**EXTRACT**:

'''

There is nothing painful than having to rebuild a database after you find that the records in the database are corrupted. Data corruption in databases can take many forms – from allowing inaccurate data to be entered to data field truncation due to inadequate field length. This post gives an introduction to the data quality issues you will encounter when designing database applications.
My last data related web project was for a client who needed to replicate an online RETS data to a local MySQL database. RETS stands for ‘Real Estate Transaction Standard’, and is a data standard for real estate brokers to exchange property listings. Each RETS source has multiple tables and each has on an average around 200 fields. The project was completed on schedule and was in test operation for a week when I found that some of the fields were storing truncated data. On quick investigation I found that the field length had been set to a smaller value than required. There was no other way to correct this than to update the field length and re-download the complete data again.Thankfully, RETS gives you the option of downloading only the fields you specify, so the correction was done quickly and the project went live, with the testing stage snafu quickly forgotten.

'''

**TASK ITEM A**:
Answer these from the post on database data quality:
(i) What does RETS stand for?
(ii) On average, how many fields does each table in a RETS source have?
(iii) How long had the project been in test operation when the truncated fields were found?
**TASK ITEM B**:
Return the passage of the post on database data quality that runs from "My last data" up to and including "snafu quickly forgotten.", copied exactly.
The records that follow the post are not needed for anything here.

**AVAILABLE DATA**:
'''

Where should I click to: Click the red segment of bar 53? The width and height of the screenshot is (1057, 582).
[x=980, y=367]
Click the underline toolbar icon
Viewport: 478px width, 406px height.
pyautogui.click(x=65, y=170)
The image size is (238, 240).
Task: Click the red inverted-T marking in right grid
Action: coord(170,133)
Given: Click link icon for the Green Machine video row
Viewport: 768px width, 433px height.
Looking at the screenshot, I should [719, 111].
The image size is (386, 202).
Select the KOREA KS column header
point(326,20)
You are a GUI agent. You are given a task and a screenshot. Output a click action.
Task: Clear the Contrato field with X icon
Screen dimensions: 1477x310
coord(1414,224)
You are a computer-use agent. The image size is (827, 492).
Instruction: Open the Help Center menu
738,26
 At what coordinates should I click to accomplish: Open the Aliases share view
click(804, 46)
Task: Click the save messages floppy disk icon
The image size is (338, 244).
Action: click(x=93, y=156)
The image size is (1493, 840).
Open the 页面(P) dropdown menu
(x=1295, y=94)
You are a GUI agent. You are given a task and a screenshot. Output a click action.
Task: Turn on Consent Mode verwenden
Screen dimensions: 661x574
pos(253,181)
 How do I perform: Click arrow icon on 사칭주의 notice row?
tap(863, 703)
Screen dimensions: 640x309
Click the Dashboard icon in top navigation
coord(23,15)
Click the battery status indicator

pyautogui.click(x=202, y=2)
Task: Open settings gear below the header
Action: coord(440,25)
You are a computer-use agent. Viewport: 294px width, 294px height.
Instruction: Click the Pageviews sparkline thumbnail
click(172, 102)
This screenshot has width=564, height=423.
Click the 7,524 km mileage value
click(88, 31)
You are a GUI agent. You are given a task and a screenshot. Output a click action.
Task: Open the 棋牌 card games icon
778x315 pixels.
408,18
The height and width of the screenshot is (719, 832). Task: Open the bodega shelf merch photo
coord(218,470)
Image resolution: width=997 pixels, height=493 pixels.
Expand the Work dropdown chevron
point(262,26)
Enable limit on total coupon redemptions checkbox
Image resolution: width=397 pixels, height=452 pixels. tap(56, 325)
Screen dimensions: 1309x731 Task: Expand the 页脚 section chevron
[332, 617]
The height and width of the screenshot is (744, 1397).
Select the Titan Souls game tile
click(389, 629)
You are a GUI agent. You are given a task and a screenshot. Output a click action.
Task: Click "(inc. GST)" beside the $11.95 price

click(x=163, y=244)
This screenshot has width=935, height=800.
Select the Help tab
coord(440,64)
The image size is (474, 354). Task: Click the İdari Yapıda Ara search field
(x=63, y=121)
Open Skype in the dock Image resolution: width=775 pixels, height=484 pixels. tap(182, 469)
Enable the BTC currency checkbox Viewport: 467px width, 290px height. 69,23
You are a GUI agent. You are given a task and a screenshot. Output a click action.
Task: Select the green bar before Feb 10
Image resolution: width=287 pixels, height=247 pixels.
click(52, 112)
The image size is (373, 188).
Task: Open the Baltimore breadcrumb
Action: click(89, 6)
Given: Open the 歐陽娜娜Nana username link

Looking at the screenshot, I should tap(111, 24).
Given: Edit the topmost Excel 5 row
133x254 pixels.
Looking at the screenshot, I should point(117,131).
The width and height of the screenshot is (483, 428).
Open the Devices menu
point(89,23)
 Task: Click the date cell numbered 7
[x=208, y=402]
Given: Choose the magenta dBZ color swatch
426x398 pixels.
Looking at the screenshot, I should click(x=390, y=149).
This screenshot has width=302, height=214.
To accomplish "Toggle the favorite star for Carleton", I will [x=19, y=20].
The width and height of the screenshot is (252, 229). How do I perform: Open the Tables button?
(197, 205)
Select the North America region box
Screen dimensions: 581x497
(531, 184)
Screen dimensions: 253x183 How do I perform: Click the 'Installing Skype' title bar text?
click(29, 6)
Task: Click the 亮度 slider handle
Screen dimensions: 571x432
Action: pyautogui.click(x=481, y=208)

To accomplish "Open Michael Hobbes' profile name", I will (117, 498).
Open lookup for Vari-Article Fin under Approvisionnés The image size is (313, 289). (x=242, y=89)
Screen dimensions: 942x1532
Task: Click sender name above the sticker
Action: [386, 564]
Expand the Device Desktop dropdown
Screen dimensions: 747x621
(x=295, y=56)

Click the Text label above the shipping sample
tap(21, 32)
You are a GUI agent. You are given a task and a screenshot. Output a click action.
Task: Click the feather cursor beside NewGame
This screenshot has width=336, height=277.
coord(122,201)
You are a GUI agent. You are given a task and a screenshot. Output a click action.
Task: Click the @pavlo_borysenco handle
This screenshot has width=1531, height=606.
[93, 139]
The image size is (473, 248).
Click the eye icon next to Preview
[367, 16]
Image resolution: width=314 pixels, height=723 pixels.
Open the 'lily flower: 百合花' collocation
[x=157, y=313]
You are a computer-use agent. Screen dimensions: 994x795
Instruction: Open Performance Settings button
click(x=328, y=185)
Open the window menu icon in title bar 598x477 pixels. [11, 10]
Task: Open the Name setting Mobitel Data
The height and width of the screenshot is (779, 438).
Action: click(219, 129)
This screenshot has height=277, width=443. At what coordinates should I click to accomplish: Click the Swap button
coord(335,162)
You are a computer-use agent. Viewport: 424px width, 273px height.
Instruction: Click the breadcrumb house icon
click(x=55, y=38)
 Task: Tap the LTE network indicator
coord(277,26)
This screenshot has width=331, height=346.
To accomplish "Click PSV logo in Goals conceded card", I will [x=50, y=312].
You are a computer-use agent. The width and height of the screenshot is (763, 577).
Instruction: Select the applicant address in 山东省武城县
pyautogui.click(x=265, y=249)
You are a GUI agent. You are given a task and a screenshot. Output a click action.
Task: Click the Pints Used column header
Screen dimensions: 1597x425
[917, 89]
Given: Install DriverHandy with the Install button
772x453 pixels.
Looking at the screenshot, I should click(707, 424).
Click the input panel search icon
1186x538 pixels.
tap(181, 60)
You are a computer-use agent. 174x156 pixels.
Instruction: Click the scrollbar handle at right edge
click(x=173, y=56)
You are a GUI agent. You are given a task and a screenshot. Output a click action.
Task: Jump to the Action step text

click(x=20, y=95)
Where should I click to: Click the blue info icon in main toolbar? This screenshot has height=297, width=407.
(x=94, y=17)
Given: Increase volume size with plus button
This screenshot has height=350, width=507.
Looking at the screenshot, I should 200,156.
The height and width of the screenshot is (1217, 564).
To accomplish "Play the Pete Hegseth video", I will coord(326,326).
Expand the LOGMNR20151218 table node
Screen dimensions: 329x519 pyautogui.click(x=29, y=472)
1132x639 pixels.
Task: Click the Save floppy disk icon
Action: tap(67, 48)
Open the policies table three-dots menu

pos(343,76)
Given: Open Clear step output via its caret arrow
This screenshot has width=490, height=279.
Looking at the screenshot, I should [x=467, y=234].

'''

**WRITTEN REPLY A**:
(i) Real Estate Transaction Standard
(ii) Around 200
(iii) A week

**WRITTEN REPLY B**:
My last data related web project was for a client who needed to replicate an online RETS data to a local MySQL database. RETS stands for ‘Real Estate Transaction Standard’, and is a data standard for real estate brokers to exchange property listings. Each RETS source has multiple tables and each has on an average around 200 fields. The project was completed on schedule and was in test operation for a week when I found that some of the fields were storing truncated data. On quick investigation I found that the field length had been set to a smaller value than required. There was no other way to correct this than to update the field length and re-download the complete data again.Thankfully, RETS gives you the option of downloading only the fields you specify, so the correction was done quickly and the project went live, with the testing stage snafu quickly forgotten.